═══ Excerpted text ═══
3.2.1 Affiliated Companies . This Agreement applies with respect to all of Supplier’s Affiliated Companies supplying Product to Sun. Sun and all of its Affiliated Companies may purchase Product under the terms of this Agreement. This Agreement also applies to and binds Affiliated Companies of Sun and Affiliated Companies of Supplier, which provide written notice of their acceptance of the terms of this Agreement. Submission of a purchase order referencing this Agreement and the issuance of an order acknowledgment is deemed to constitute acceptance of the terms of this Agreement.
═══ Material provided ═══
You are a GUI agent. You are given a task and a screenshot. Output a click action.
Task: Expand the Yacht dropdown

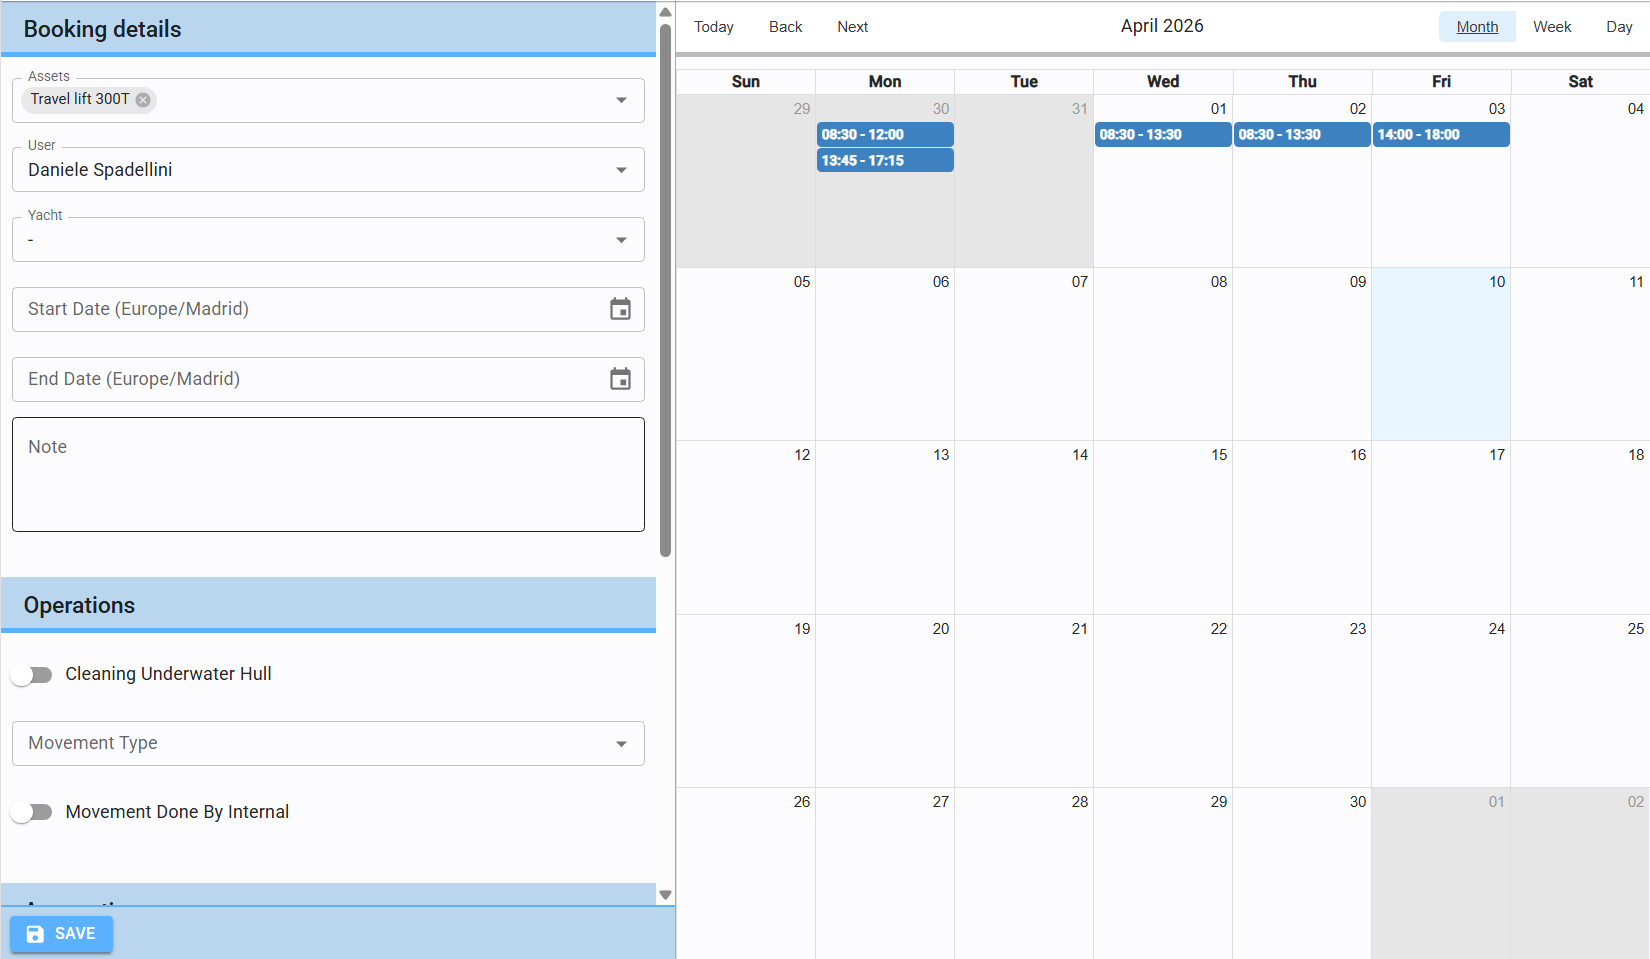(x=621, y=240)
═══
# What you need to do
Please reproduce the affiliated companies clause from above word for word, in full.

# Response below
3.2.1 Affiliated Companies . This Agreement applies with respect to all of Supplier’s Affiliated Companies supplying Product to Sun. Sun and all of its Affiliated Companies may purchase Product under the terms of this Agreement. This Agreement also applies to and binds Affiliated Companies of Sun and Affiliated Companies of Supplier, which provide written notice of their acceptance of the terms of this Agreement. Submission of a purchase order referencing this Agreement and the issuance of an order acknowledgment is deemed to constitute acceptance of the terms of this Agreement.